ONE MAN’S BATTLE FOR QUALITY OF LIFE
▶ Doctors often misdiagnose HAE, a potentially lethal condition, but Rashad Matraji wants that to change
For 25 years, Rashad Matraji could not find an explanation or treatment for his unusual condition, which causes his limbs and organs to swell up to three times their usual size.
“I inherited the condition from my father and grandfather before him,” says Mr Matraji, 34, from Lebanon. “No one knew what I had. Doctors would diagnose randomly but no one could find a cure.
“I even had my appendix unnecessarily removed. But I knew there must be a treatment and I vowed to find it.”
The oedema, or swelling attack, happens in different body parts each time and usually once or twice a month. It can be triggered by stress, hormonal changes or a minor injury.
“If you hit your hand against a table it could become red for a while, but for me that triggers an attack and my hand would grow to three times its size,” the industrial engineer said.
“If it was my right hand, I wouldn’t be able to write any more. If the attack hit my foot, I would walk with a limp.”
After what he described as the most upsetting attack yet, Mr Matraji was determined to find out what he is suffering from.
“I was in London in 2008 for a training course and the attack hit my face. I could not skip the course because my company had already paid for it,” he said.
The episode lasted four days, throughout his trip.
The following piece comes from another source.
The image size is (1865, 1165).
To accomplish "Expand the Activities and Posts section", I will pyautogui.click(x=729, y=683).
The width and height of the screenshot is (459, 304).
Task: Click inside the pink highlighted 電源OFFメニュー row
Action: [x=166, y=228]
“It took days to swell to its maximum, and two days to deflate. I was traumatised. I couldn’t talk properly and I couldn’t eat or drink because my lips were massively enlarged.
“At that time I did not know of HAE and that there were people who could help me.”
After some online research, he found that his troubles could be the result of HAE, or hereditary angioedema, a potentially life-threatening genetic disorder.
The condition is a result of a defect in a blood protein known as a C1 inhibitor. It leads to a biochemical imbalance that makes the tissue around an organ swell. If an oedema affects the airway, it can be lethal.
“When I suffered abdominal attacks the swelling put pressure on my intestines, which causes diarrhoea, and I would start throwing up the acid released by my stomach.
“When I would have these episodes – described by mothers with HAE as being as bad as labour pain – I could not do anything. I would lie down and wait for the pain to pass, which takes more than 24 hours.”
There is a medication that stops the swelling but it is not often covered by insurance companies.
UAE nationals can acquire it through public hospitals but expatriates must place a special order with the supplier and ask their insurance company to cover it each time.
Mr Matraji has made it his mission to make the medication as accessible as possible to patients in the region and to educate doctors, and patients, about the condition.
In 2010, he became the Middle East and North Africa advocate for HAEi, the international patient organisation for C1 inhibitor deficiencies.
There are no accurate records for the number of patients in the region who suffer from the condition because countries keep no register, except for Iran, which has 55 cases.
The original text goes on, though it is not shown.